L’attività investigativa nasce dalla più complessa indagine di polizia giudiziaria“DIRTY JOB” portata a termine a giugno 2014 e che ha consentito di riscontrare una infiltrazione nel tessuto aquilano di imprese edili aventi elementi di possibile contiguità col “Clan dei Casalesi”.
Si tratta di imprese di origine casertana che si erano progressivamente affermate nel business della ricostruzione post-sisma del capoluogo abruzzese.
Il Gruppo Investigazione Criminalità Organizzata del Nucleo P.T. di L’Aquila, coordinato e diretto dal Procuratore della Repubblica Fausto Cardella e dal Sostituto Procuratore David Mancini, ha eseguito ulteriori indagini finalizzate all’accertamento del tenore di vita, delle disponibilità finanziarie e, più in generale, della consistenza patrimoniale dei soggetti indagati, esaminando le attività economiche esercitate dai medesimi, al fine di individuare le lecite fonti di reddito e pertanto verificare le sussistenze delle condizioni di applicabilità del disposto normativo presunto dall’art. 20 del D.lgs. 159/2011.

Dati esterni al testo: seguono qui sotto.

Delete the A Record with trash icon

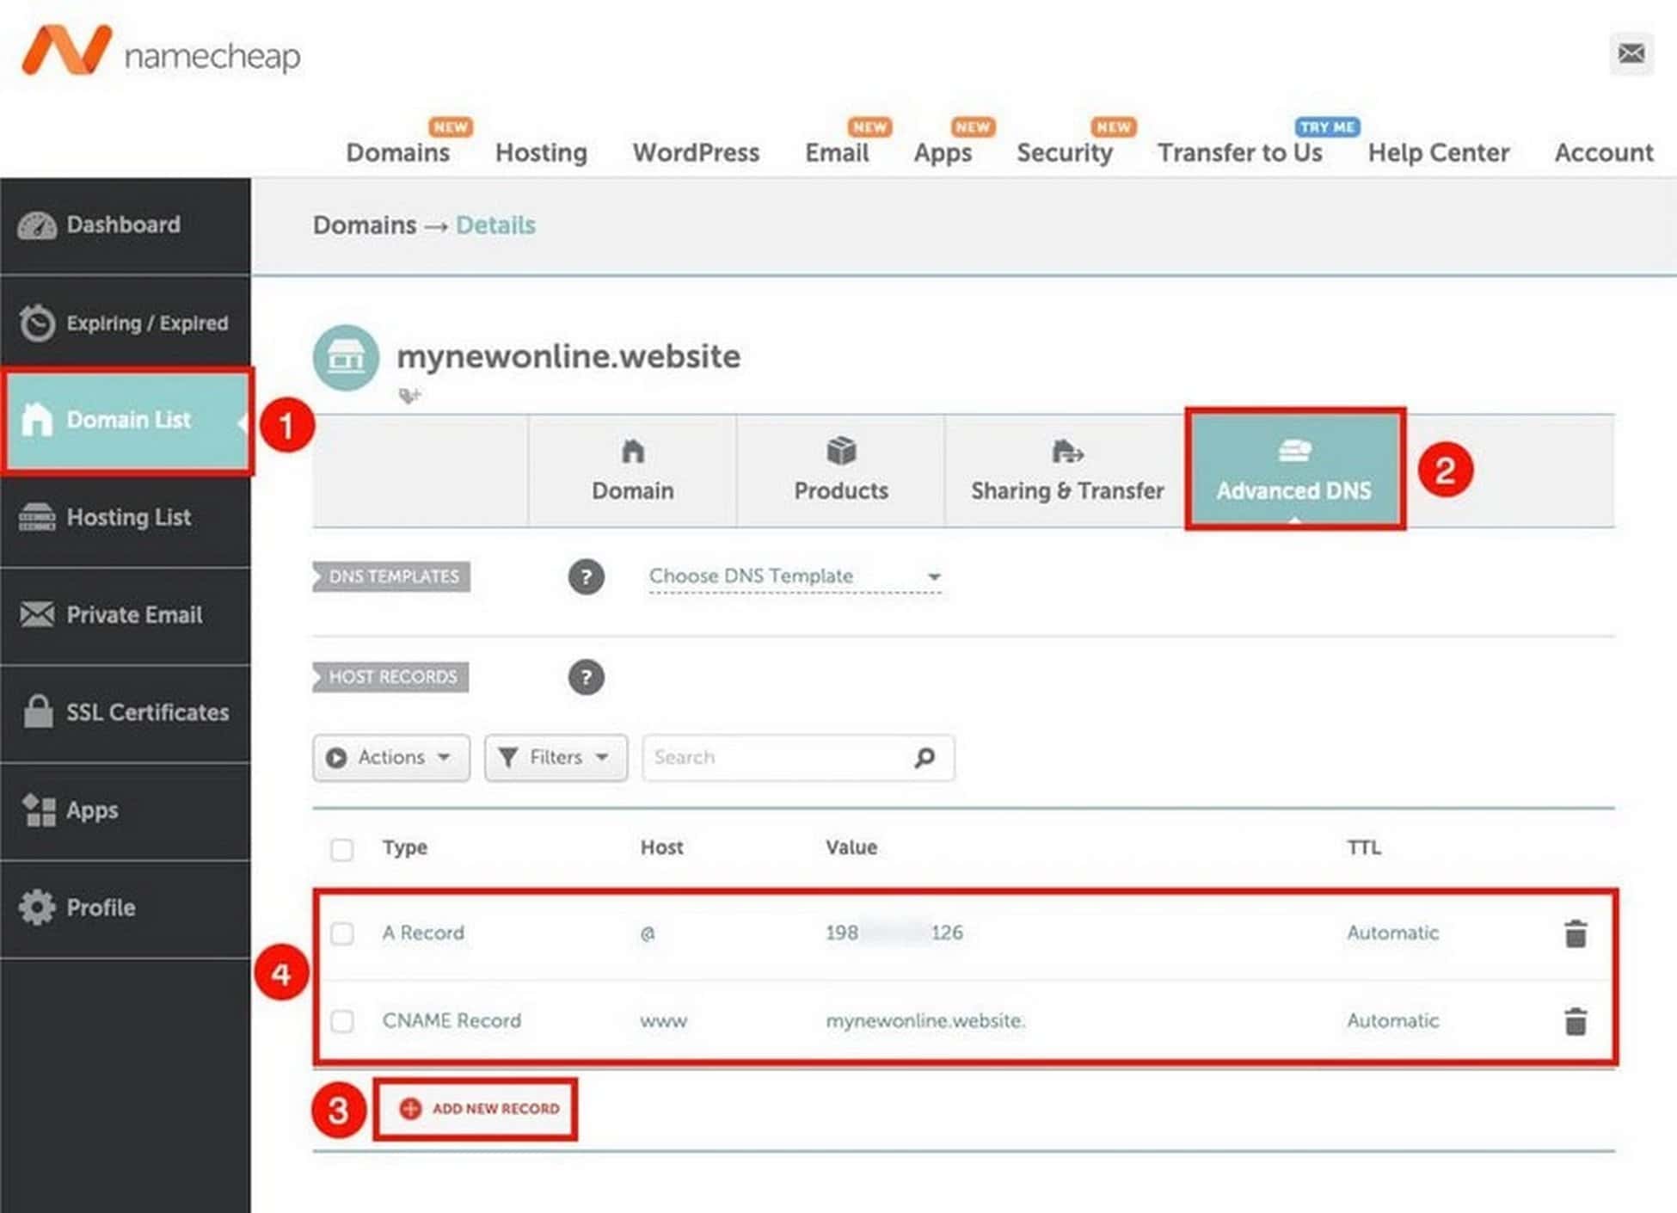pyautogui.click(x=1575, y=932)
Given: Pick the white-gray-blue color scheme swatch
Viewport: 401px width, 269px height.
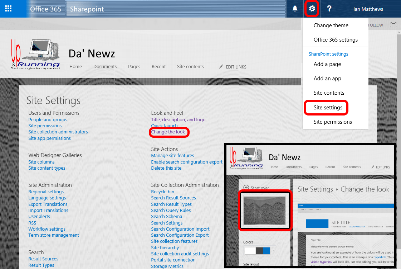Looking at the screenshot, I should pyautogui.click(x=257, y=251).
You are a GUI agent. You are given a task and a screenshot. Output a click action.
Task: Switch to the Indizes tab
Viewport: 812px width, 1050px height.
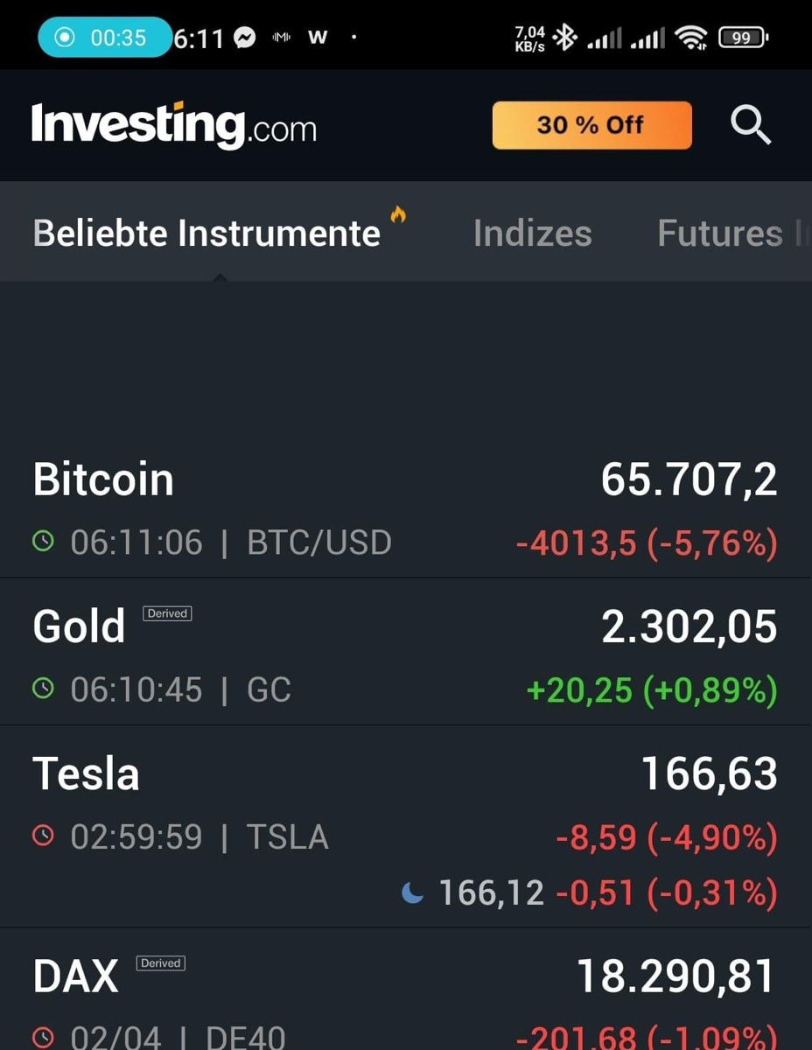532,233
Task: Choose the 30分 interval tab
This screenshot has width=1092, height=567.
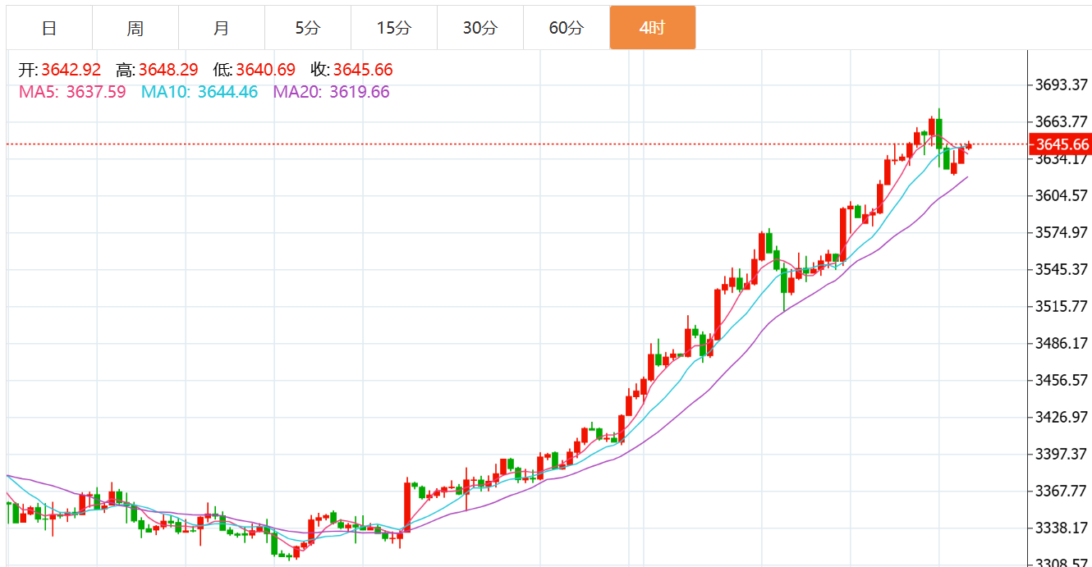Action: pyautogui.click(x=480, y=28)
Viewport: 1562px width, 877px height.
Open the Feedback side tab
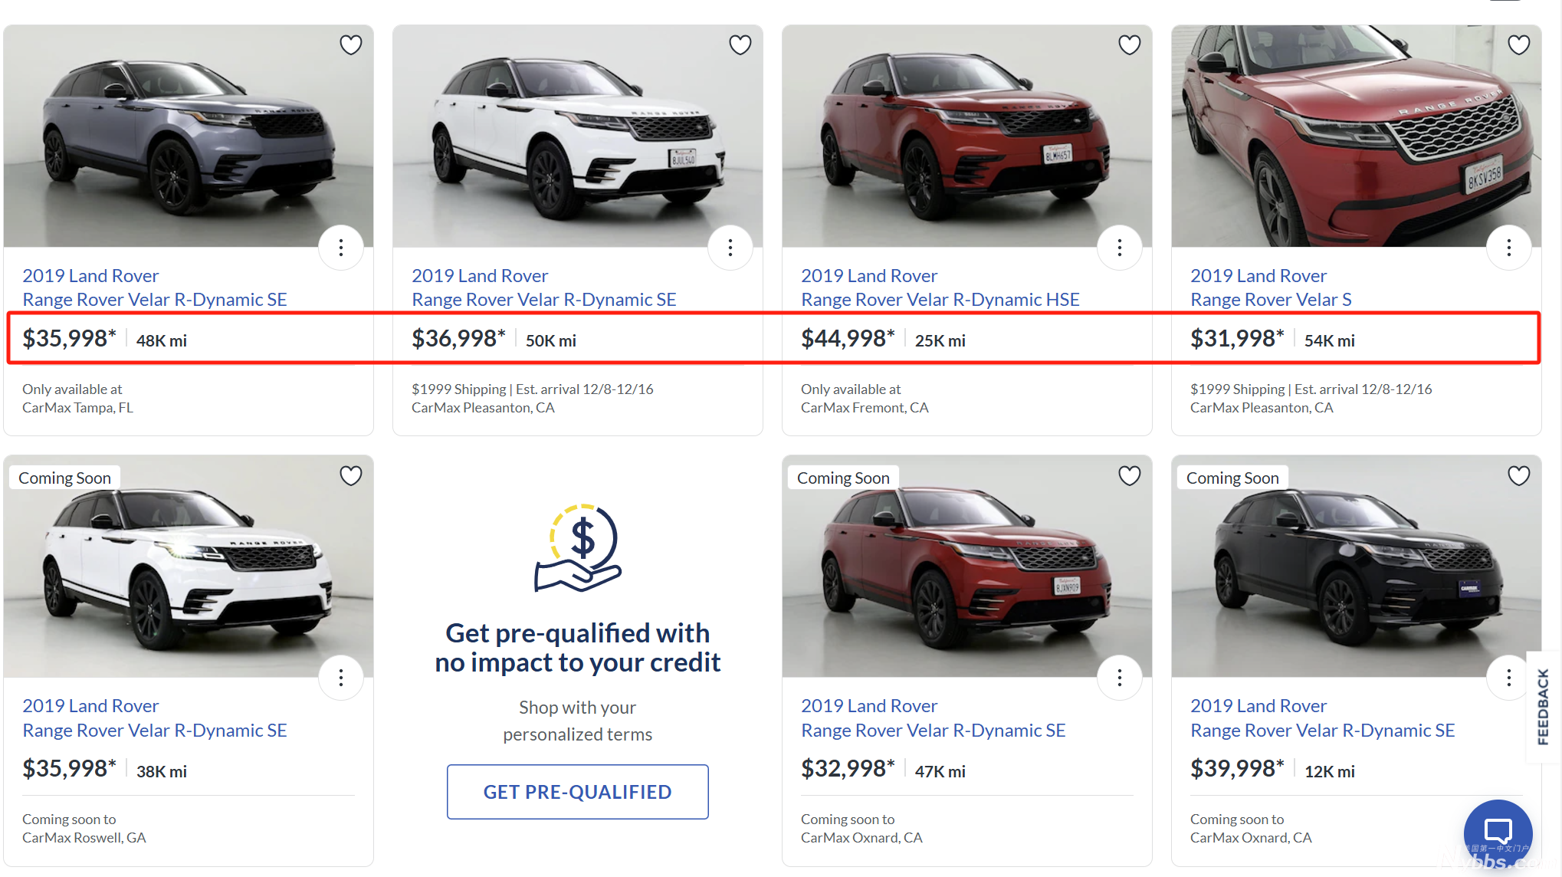(x=1544, y=707)
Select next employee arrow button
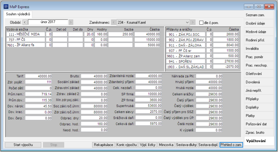The height and width of the screenshot is (152, 278). point(193,23)
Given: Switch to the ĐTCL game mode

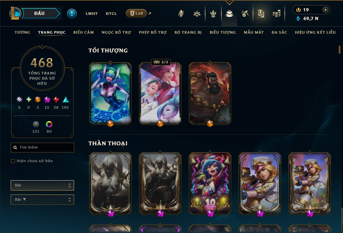Looking at the screenshot, I should click(111, 14).
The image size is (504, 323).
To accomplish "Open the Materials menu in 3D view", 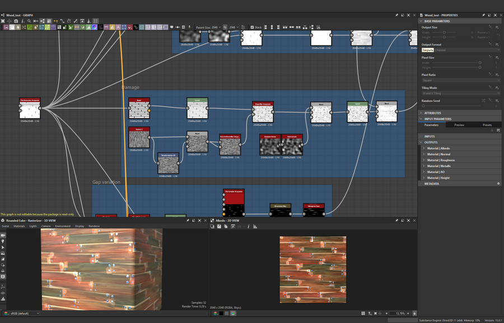I will [x=19, y=226].
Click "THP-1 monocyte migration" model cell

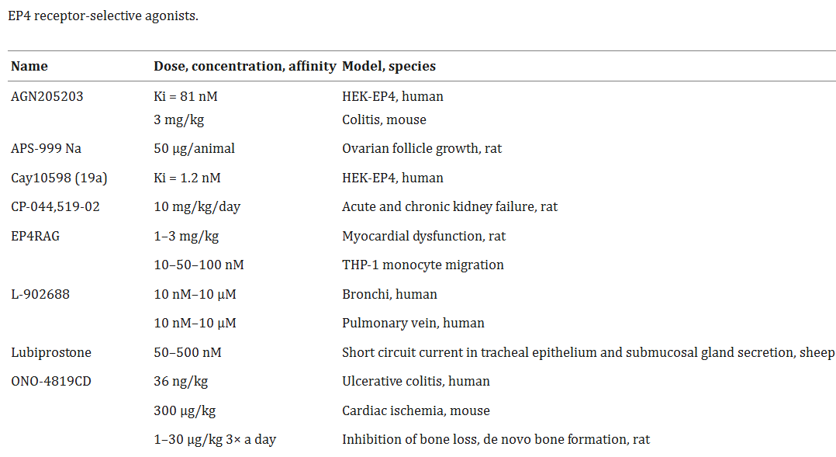(x=423, y=265)
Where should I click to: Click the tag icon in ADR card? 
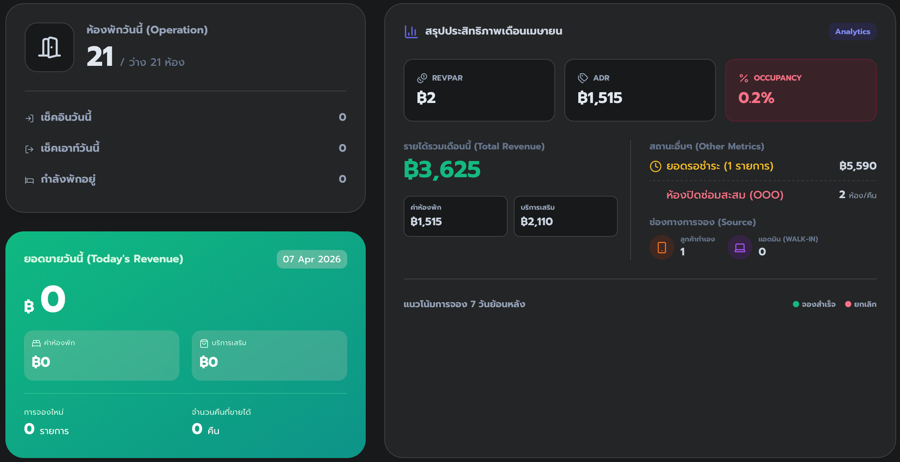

Al termine dello screening patrimoniale è emersa la disponibilità, anche indiretta, in capo ai suddetti, di numerosi cespiti di valore sproporzionato rispetto al reddito lecito dichiarato, da ritenersi quindi frutto e/o reimpiego degli illeciti guadagni.
Il provvedimento di sequestro, emesso dal Tribunale di L’Aquila – Sezione Misure di Prevenzione a seguito di richiesta della Direzione Distrettuale Antimafia della Procura della Repubblica di L’Aquila è stato eseguito da parte del G.I.C.O. del Nucleo di Polizia Tributaria di Aquila in collaborazione con i colleghi dei Comandi Provinciali di Parma, Roma, Napoli, Benevento e Caserta ed ha riguardato il patrimonio riconducibile ad uno dei principali indagati di “Dirty Job” e ad alcuni dei suoi familiari, costituito da terreni, immobili, beni mobili registrati, quote societarie, capitale sociale e l’intero patrimonio aziendale ivi comprese le disponibilità finanziarie detenute anche per interposta persona in valore sproporzionato al reddito dichiarato da ritenersi frutto e/o reimpiego degli illeciti guadagni derivanti dalla commissione dei reati di cui all’art. 416 bis c.p., all’art. 629 c.p., all’art. 603 bis c.p., all’art. 12 quinquies del decreto legge 8 Giugno 1992, n. 306 ed all’art. 7 Legge nr. 203/91.